In the present study, the ethnic minority patients had a higher incidence of definite stent thrombosis, but there was no independent association with ethnic background. This finding is in contrast to earlier studies from the United States, which found that ethnic (particularly African American) background was an independent risk factor for thrombus formation in first-generation DES [24]. Others explained inferior outcome in ethnic minority patients by different stent choices and the fact that African Americans were more likely to be treated with bare metal stents than White patients [25, 26]. Yet, the stent choice alone is unlikely to explain a higher rate of stent thrombosis.

In current clinical practice in the Netherlands and Belgium, discriminating stent use is highly unlikely, as DES implantation is the standard of care and new-generation DES are widely available [20, 21]. Likewise, in our present study, trial participants of all ethnic backgrounds were treated with randomly allocated new-generation DES, which precludes any stent choice. We can only speculate that our observation of a higher definite stent thrombosis rate in the unadjusted analysis is likely related to the higher cardiovascular risk profile that we observed in ethnic minority patients. The fact that the association between stent thrombosis and ethnic minority status was no longer significant after multivariate adjustment supports this notion. However, the overall incidence of stent thrombosis was low, and these results should be interpreted with caution.

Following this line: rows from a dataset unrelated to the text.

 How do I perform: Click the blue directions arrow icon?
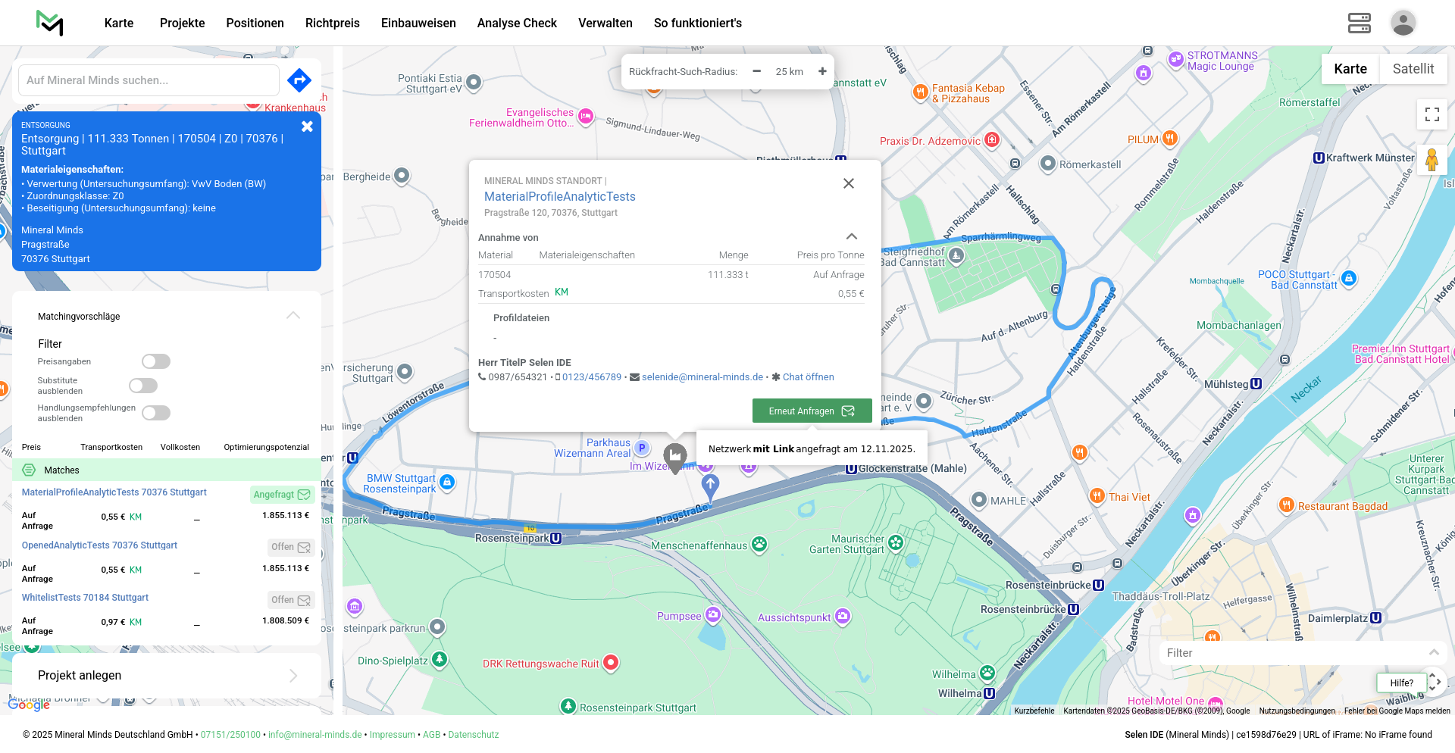[299, 80]
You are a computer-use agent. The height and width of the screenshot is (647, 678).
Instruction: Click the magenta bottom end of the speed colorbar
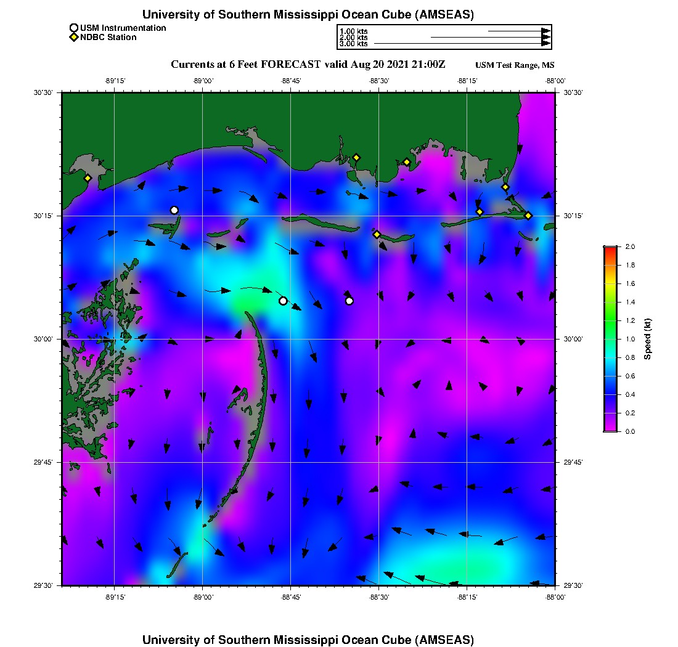(610, 429)
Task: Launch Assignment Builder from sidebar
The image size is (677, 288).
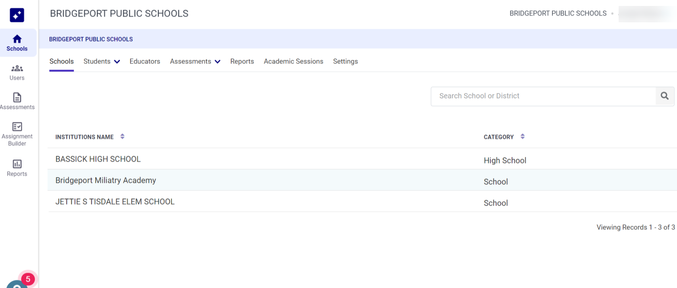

All findings should be considered hypothesis generating. As the number of patients with an ethnic minority background was modest, we pooled data from two similar trials. Most randomised trials fail to represent the full spectrum of patients with an ethnic minority background treated in routine clinical practice. Patients unable to (adequately) speak the local language, required for informed consent, are generally not considered for randomised trials, resulting in enrolment of fewer ethnic minority patients; this also applies to the present study. Data regarding self-reported ethnicity of non-enrolled patients was not available, so it is not known how many ethnic minority patients did not participate. The possible language barrier could also lead to enrolment of younger patients in the ethnic minority group, as they are generally more proficient in the local language. Although we adjusted for age in the multivariate model, this could potentially still impact clinical outcomes. Health disparities between ethnic minority and Western European patients encompass not only cardiovascular risk profiles, but also social determinants of health [27, 28], which are difficult to measure and were not documented in this study. A particular challenge in studying ethnic disparities is the heterogeneity and genetic diversity within ethnic minority groups. Given the small size of most ethnic subgroups, we chose a straightforward approach that categorised trial participants as ethnic minority or Western European patients. Yet, we acknowledge that allocating all patients with an ethnic minority background to a single group combines ethnic subgroups with varying cardiovascular risk profiles and social health determinants. Nevertheless, we felt that the chosen pragmatic approach was sound and perhaps the only way to obtain meaningful results.